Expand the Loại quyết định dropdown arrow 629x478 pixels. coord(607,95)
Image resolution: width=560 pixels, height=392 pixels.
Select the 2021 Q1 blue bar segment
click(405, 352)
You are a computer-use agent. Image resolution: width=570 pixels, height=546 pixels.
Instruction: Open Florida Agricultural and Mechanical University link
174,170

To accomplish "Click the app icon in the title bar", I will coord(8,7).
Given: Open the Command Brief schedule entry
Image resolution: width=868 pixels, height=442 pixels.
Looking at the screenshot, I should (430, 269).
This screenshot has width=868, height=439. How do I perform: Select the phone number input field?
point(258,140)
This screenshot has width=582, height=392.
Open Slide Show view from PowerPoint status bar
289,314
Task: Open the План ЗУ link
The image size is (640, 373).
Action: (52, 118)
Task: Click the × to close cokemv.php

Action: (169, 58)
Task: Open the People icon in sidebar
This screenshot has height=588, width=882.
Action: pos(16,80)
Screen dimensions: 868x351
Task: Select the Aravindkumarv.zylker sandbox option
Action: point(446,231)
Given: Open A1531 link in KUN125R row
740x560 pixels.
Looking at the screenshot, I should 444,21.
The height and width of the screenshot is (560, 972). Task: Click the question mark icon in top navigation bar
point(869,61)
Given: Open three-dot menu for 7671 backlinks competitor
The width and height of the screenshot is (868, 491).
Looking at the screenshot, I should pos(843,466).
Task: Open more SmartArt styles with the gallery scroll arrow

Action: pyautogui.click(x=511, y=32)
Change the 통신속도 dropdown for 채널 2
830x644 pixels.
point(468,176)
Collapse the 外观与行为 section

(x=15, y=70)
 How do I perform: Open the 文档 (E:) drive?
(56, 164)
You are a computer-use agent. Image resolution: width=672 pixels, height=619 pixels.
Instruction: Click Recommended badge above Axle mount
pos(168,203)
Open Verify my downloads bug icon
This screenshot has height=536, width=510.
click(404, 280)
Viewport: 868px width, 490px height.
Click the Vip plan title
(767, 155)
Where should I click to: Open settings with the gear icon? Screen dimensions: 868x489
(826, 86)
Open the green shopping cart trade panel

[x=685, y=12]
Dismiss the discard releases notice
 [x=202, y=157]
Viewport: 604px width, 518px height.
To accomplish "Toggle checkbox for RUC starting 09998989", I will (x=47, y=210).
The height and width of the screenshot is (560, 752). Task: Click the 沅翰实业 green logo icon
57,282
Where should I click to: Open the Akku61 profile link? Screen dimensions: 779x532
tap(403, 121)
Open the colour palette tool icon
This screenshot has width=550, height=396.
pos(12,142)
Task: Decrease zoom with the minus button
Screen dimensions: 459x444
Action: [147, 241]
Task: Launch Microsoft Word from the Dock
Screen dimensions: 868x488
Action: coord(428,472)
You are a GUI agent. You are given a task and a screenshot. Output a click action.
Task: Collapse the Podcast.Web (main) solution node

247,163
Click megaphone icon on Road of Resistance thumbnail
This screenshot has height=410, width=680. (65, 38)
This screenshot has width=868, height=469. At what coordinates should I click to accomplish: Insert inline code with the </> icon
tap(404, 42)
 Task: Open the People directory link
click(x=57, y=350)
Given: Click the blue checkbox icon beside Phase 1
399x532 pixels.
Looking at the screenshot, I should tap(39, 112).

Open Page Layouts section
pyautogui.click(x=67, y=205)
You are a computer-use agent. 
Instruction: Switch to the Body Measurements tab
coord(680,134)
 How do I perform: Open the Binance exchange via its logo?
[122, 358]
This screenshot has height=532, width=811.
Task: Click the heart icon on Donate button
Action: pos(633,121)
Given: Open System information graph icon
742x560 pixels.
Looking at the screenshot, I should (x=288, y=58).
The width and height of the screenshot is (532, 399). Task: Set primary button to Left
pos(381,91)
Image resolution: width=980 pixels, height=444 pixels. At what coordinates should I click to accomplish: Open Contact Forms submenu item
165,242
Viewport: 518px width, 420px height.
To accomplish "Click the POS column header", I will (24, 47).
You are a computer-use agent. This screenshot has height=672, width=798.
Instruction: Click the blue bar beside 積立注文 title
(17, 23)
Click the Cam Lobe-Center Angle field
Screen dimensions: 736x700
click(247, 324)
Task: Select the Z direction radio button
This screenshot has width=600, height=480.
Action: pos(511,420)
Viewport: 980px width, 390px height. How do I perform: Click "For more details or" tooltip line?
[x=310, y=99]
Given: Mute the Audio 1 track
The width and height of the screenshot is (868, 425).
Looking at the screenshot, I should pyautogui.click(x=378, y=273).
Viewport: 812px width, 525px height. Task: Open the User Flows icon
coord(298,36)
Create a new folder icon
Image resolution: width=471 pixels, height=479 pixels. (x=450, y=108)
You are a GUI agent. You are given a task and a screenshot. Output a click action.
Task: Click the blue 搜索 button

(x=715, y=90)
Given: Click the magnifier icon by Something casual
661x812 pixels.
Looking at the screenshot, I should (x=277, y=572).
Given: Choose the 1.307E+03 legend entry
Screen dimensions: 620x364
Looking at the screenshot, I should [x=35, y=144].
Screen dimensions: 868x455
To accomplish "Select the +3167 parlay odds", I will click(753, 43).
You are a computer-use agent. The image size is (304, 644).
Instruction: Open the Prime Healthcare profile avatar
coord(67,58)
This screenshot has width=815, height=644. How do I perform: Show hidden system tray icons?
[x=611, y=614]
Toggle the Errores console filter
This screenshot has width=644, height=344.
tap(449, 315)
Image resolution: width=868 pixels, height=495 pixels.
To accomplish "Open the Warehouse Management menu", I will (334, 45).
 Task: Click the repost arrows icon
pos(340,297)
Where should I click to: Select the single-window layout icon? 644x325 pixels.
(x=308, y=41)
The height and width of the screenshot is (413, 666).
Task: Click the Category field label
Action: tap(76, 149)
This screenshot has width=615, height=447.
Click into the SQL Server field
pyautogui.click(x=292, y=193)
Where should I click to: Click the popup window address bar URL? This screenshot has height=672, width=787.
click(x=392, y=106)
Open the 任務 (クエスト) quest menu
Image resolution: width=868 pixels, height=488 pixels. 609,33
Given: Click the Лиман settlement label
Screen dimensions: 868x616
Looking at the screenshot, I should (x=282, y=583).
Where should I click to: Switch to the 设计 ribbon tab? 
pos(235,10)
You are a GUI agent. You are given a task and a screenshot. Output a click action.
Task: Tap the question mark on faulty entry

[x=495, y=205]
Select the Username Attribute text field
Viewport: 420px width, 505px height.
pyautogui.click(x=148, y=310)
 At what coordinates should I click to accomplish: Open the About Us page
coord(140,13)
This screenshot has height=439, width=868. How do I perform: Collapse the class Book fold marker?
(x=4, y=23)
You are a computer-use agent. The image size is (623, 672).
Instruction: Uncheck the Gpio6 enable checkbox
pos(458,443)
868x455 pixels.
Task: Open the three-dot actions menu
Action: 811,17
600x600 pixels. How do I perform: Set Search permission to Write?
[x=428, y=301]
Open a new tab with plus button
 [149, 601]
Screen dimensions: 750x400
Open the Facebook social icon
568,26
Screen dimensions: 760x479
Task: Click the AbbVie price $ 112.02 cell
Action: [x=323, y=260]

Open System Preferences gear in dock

━━━━━━━━━━━━━━━━━━━━━━━━━━━━━━

(Work task): The data should be copied out in full, exactly as it reads.

(Exercise solution):
Expand the Loại quyết định dropdown arrow 629x478 pixels. coord(607,95)
Image resolution: width=560 pixels, height=392 pixels.
Select the 2021 Q1 blue bar segment
click(405, 352)
You are a computer-use agent. Image resolution: width=570 pixels, height=546 pixels.
Instruction: Open Florida Agricultural and Mechanical University link
174,170

To accomplish "Click the app icon in the title bar", I will coord(8,7).
Given: Open the Command Brief schedule entry
Image resolution: width=868 pixels, height=442 pixels.
Looking at the screenshot, I should (430, 269).
This screenshot has width=868, height=439. How do I perform: Select the phone number input field?
point(258,140)
This screenshot has width=582, height=392.
Open Slide Show view from PowerPoint status bar
289,314
Task: Open the План ЗУ link
The image size is (640, 373).
Action: (52, 118)
Task: Click the × to close cokemv.php

Action: (169, 58)
Task: Open the People icon in sidebar
This screenshot has height=588, width=882.
Action: pos(16,80)
Screen dimensions: 868x351
Task: Select the Aravindkumarv.zylker sandbox option
Action: point(446,231)
Given: Open A1531 link in KUN125R row
740x560 pixels.
Looking at the screenshot, I should 444,21.
The height and width of the screenshot is (560, 972). Task: Click the question mark icon in top navigation bar
point(869,61)
Given: Open three-dot menu for 7671 backlinks competitor
The width and height of the screenshot is (868, 491).
Looking at the screenshot, I should pos(843,466).
Task: Open more SmartArt styles with the gallery scroll arrow

Action: pyautogui.click(x=511, y=32)
Change the 통신속도 dropdown for 채널 2
830x644 pixels.
point(468,176)
Collapse the 外观与行为 section

(x=15, y=70)
 How do I perform: Open the 文档 (E:) drive?
(56, 164)
You are a computer-use agent. Image resolution: width=672 pixels, height=619 pixels.
Instruction: Click Recommended badge above Axle mount
pos(168,203)
Open Verify my downloads bug icon
This screenshot has height=536, width=510.
click(404, 280)
Viewport: 868px width, 490px height.
Click the Vip plan title
(767, 155)
Where should I click to: Open settings with the gear icon? Screen dimensions: 868x489
(826, 86)
Open the green shopping cart trade panel

[x=685, y=12]
Dismiss the discard releases notice
 [x=202, y=157]
Viewport: 604px width, 518px height.
To accomplish "Toggle checkbox for RUC starting 09998989", I will (x=47, y=210).
The height and width of the screenshot is (560, 752). Task: Click the 沅翰实业 green logo icon
57,282
Where should I click to: Open the Akku61 profile link? Screen dimensions: 779x532
tap(403, 121)
Open the colour palette tool icon
This screenshot has width=550, height=396.
pos(12,142)
Task: Decrease zoom with the minus button
Screen dimensions: 459x444
Action: [147, 241]
Task: Launch Microsoft Word from the Dock
Screen dimensions: 868x488
Action: coord(428,472)
You are a GUI agent. You are given a task and a screenshot. Output a click action.
Task: Collapse the Podcast.Web (main) solution node

247,163
Click megaphone icon on Road of Resistance thumbnail
This screenshot has height=410, width=680. (65, 38)
This screenshot has width=868, height=469. At what coordinates should I click to accomplish: Insert inline code with the </> icon
tap(404, 42)
 Task: Open the People directory link
click(x=57, y=350)
Given: Click the blue checkbox icon beside Phase 1
399x532 pixels.
Looking at the screenshot, I should tap(39, 112).

Open Page Layouts section
pyautogui.click(x=67, y=205)
You are a computer-use agent. 
Instruction: Switch to the Body Measurements tab
coord(680,134)
 How do I perform: Open the Binance exchange via its logo?
[122, 358]
This screenshot has height=532, width=811.
Task: Click the heart icon on Donate button
Action: pos(633,121)
Given: Open System information graph icon
742x560 pixels.
Looking at the screenshot, I should (x=288, y=58).
The width and height of the screenshot is (532, 399). Task: Set primary button to Left
pos(381,91)
Image resolution: width=980 pixels, height=444 pixels. At what coordinates should I click to accomplish: Open Contact Forms submenu item
165,242
Viewport: 518px width, 420px height.
To accomplish "Click the POS column header", I will (24, 47).
You are a computer-use agent. This screenshot has height=672, width=798.
Instruction: Click the blue bar beside 積立注文 title
(17, 23)
Click the Cam Lobe-Center Angle field
Screen dimensions: 736x700
click(247, 324)
Task: Select the Z direction radio button
This screenshot has width=600, height=480.
Action: pos(511,420)
Viewport: 980px width, 390px height. How do I perform: Click "For more details or" tooltip line?
[x=310, y=99]
Given: Mute the Audio 1 track
The width and height of the screenshot is (868, 425).
Looking at the screenshot, I should pyautogui.click(x=378, y=273).
Viewport: 812px width, 525px height. Task: Open the User Flows icon
coord(298,36)
Create a new folder icon
Image resolution: width=471 pixels, height=479 pixels. (x=450, y=108)
You are a GUI agent. You are given a task and a screenshot. Output a click action.
Task: Click the blue 搜索 button

(x=715, y=90)
Given: Click the magnifier icon by Something casual
661x812 pixels.
Looking at the screenshot, I should (x=277, y=572).
Given: Choose the 1.307E+03 legend entry
Screen dimensions: 620x364
Looking at the screenshot, I should [x=35, y=144].
Screen dimensions: 868x455
To accomplish "Select the +3167 parlay odds", I will click(753, 43).
You are a computer-use agent. The image size is (304, 644).
Instruction: Open the Prime Healthcare profile avatar
coord(67,58)
This screenshot has width=815, height=644. How do I perform: Show hidden system tray icons?
[x=611, y=614]
Toggle the Errores console filter
This screenshot has width=644, height=344.
tap(449, 315)
Image resolution: width=868 pixels, height=495 pixels.
To accomplish "Open the Warehouse Management menu", I will (334, 45).
 Task: Click the repost arrows icon
pos(340,297)
Where should I click to: Select the single-window layout icon? 644x325 pixels.
(x=308, y=41)
The height and width of the screenshot is (413, 666).
Task: Click the Category field label
Action: tap(76, 149)
This screenshot has width=615, height=447.
Click into the SQL Server field
pyautogui.click(x=292, y=193)
Where should I click to: Click the popup window address bar URL? This screenshot has height=672, width=787.
click(x=392, y=106)
Open the 任務 (クエスト) quest menu
Image resolution: width=868 pixels, height=488 pixels. 609,33
Given: Click the Лиман settlement label
Screen dimensions: 868x616
Looking at the screenshot, I should (x=282, y=583).
Where should I click to: Switch to the 设计 ribbon tab? 
pos(235,10)
You are a GUI agent. You are given a task and a screenshot. Output a click action.
Task: Tap the question mark on faulty entry

[x=495, y=205]
Select the Username Attribute text field
Viewport: 420px width, 505px height.
pyautogui.click(x=148, y=310)
 At what coordinates should I click to accomplish: Open the About Us page
coord(140,13)
This screenshot has height=439, width=868. How do I perform: Collapse the class Book fold marker?
(x=4, y=23)
You are a computer-use agent. The image size is (623, 672).
Instruction: Uncheck the Gpio6 enable checkbox
pos(458,443)
868x455 pixels.
Task: Open the three-dot actions menu
Action: 811,17
600x600 pixels. How do I perform: Set Search permission to Write?
[x=428, y=301]
Open a new tab with plus button
 [149, 601]
Screen dimensions: 750x400
Open the Facebook social icon
568,26
Screen dimensions: 760x479
Task: Click the AbbVie price $ 112.02 cell
Action: [x=323, y=260]

Open System Preferences gear in dock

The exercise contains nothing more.